Un jour qu'il suivait le chemin opposé au nôtre, c'est-à-dire qu'il venait de Vladikavkas à Tiflis, il se trouva arrêté un peu au-dessus de Passanaour par une avalanche qui avait barré le chemin. Pendant qu'on déblayait la route pour faire passer ses équipages, il descendit impatient de son traîneau, et, vêtu d'une simple capote d'officier, une badine à la main, il se mit bravement en route, décidé à marcher tant que ses voitures ne le rattraperaient pas, et, s'il le fallait à faire toute la route à pied. La route est un peu longue ; elle est, comme nous l'avons dit, de vingt-deux verstes.
Le prince en avait déjà fait une dizaine et commençait à regarder, mais inutilement, derrière lui, si ses voitures arrivaient, lorsqu'il vit déboucher par un des sentiers de la montagne un joyeux Géorgien, au nez rouge dénotant le beau buveur, qui s'en venait chantant, sur un petit mais vigoureux cheval.

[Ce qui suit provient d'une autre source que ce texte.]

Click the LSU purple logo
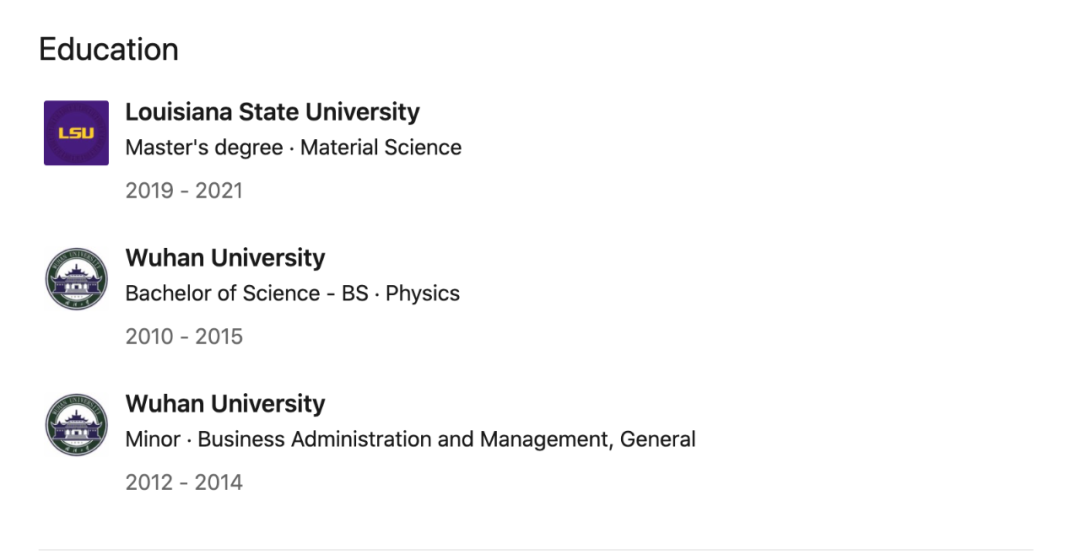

Le prince jeta un regard d'envie sur l'homme, et surtout sur l'animal. Tout au contraire du Géorgien, le prince venait à pied ; il s'était refroidi dans la neige, et il n'avait pas, pour lui souffler une chanson à l'oreille, ce joyeux compagnon qu'on appelle l'ivresse.
Nous sommes obligés de nous servir de ce mot, n'en trouvant pas d'autre ; un Géorgien n'est jamais ivre. Un Géorgien boit à dîner, et sans qu'il y paraisse autrement que par une gaieté plus expansive, ses huit ou dix bouteilles de vin.
Le prince Bariatinsky m'a donné une goulah magnifique ayant appartenu à l'avant-dernier roi de Géorgie : elle contient quatre bouteilles. Le roi la vidait sans reprendre haleine. Or notre Géorgien eût été bien embarrassé de dire combien de goulahs il avait vidées ; mais ce qu'il pouvait affirmer, c'est qu'il était dans cet état de béatitude ou le vrai buveur suit le précepte de l'Evangile en aimant son prochain comme lui-même.
Aussi, voyant son prochain qui se promenait dans la neige, une badine à la main, s'approcha-t-il de lui et débuta-t-il par le Gomar djoba sacramentel, c'est-à-dire Que la victoire soit avec vous !
Le prince répondit : Gaghi mardjos, c'est-à-dire : Avec vous aussi.
Mais, comme le prince ne savait guère que ces deux mots de la langue géorgienne, il demanda à l'homme à cheval s'il parlait russe.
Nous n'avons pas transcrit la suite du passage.